## RANGKAIAN LATIHAN
A – Tuliskan ulang kata demi kata bagian teks bacaan tentang KONI Lampung yang dibuka dengan kata-kata yang memuat "Ada juga hal" dan ditutup dengan "menghadapi persoalan KONI.".
B – Menurut teks bacaan tentang KONI Lampung, siapa yang mengajukan pengujian UU Nomor 3 Tahun 2005 yang permohonannya ditolak Mahkamah Konstitusi pada tahun 2008?
C – Sebutkan semua nama wilayah geografis (provinsi, kota, atau sebutan daerah) yang disebut dalam teks bacaan tentang KONI Lampung.

## TEKS BACAAN
+ + +

Ini bukan menunjukkan like or dislike, tapi kita mendorong agar semua pihak, terlebih selaku pejabat, untuk menaati peraturan yang ada, karena pejabat adalah cerminan masyarakat untuk menaati peraturan yang ada.
Ada juga hal penting lainya yang kita khawatirkan. Selain menunjukkan tidak taatnya akan ketentuan dan aturan yang ada, kita antisipasi juga kalau ada pihak yang menggugat, karena ada di daerah lain di luar provinsi Lampung, kepala daerah yang menjabat ketua KONI digugat.
Kalau ini terjadi, alangkah terbebannya Gubernur kita, yang seharusnya bisa lebih fokus dalam menjalankan tugasnya membangun provinsi Lampung, namun jadi terkuras waktu dan pikirannya menghadapi persoalan KONI.
Untuk diketahui, pada tahun 2008, Mahkamah Konsitusi ( MK) pernah melakukan penolakan permohonan atas pengujian UU Nomor 3 Tahun 2005 tentang Sistem Keolahragaan Nasional yang dilakukan Saleh Ismail Mukadar selaku ketua KONI Kota Surabaya yang saat itu juga menjabat sebagai Ketua Komisi E DPRD Kota Surabaya.
Atas hal tersebut, mari kita dukung kemajuan dan kejayaan dunia olahraga Provinsi Lampung dengan memberikan kepercayaan kepada orang-orang yang berkompeten dan mencintai dunia olahraga, dengan semangat kejayaan olahraga di Sai Bumi Rua Jurai.

+ + +

## DATA TERCATAT
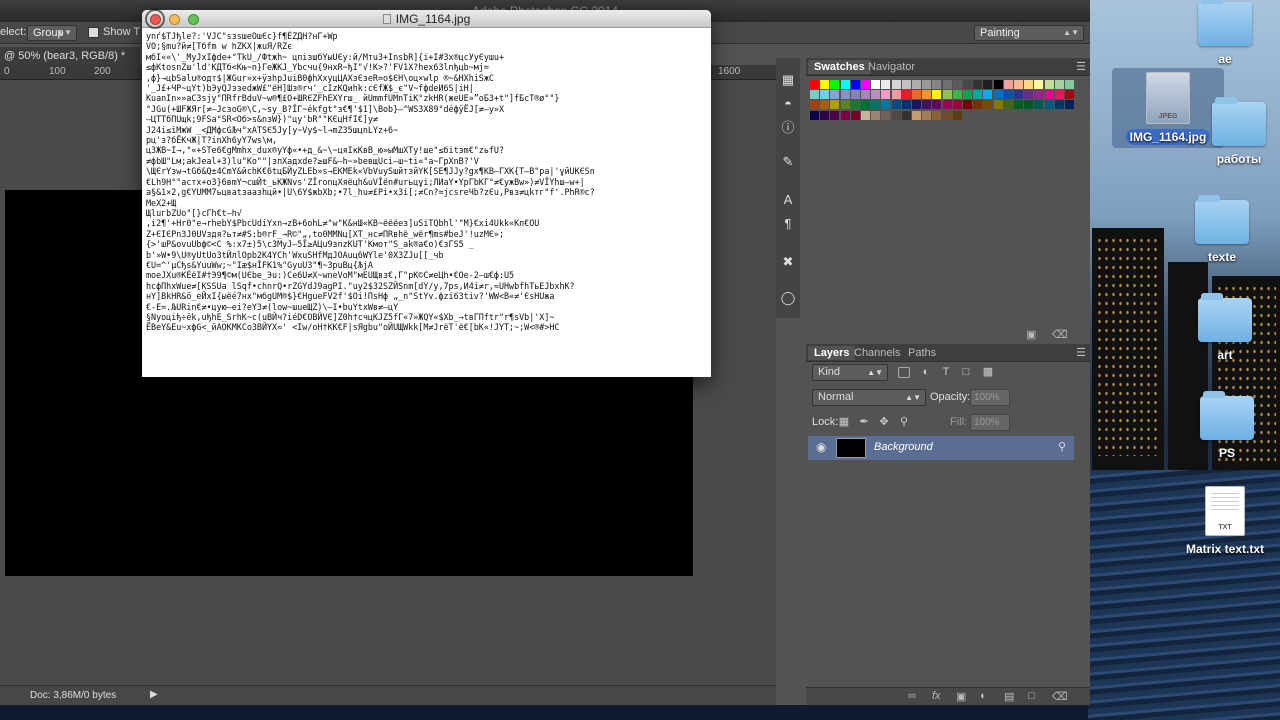 The height and width of the screenshot is (720, 1280). I want to click on adjustment-filter-icon: ◐, so click(926, 372).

+ + +

## JAWABAN SETIAP SOAL
A –
Ada juga hal penting lainya yang kita khawatirkan. Selain menunjukkan tidak taatnya akan ketentuan dan aturan yang ada, kita antisipasi juga kalau ada pihak yang menggugat, karena ada di daerah lain di luar provinsi Lampung, kepala daerah yang menjabat ketua KONI digugat.
Kalau ini terjadi, alangkah terbebannya Gubernur kita, yang seharusnya bisa lebih fokus dalam menjalankan tugasnya membangun provinsi Lampung, namun jadi terkuras waktu dan pikirannya menghadapi persoalan KONI.

B – Saleh Ismail Mukadar, selaku ketua KONI Kota Surabaya.

C – Provinsi Lampung, Kota Surabaya, Sai Bumi Rua Jurai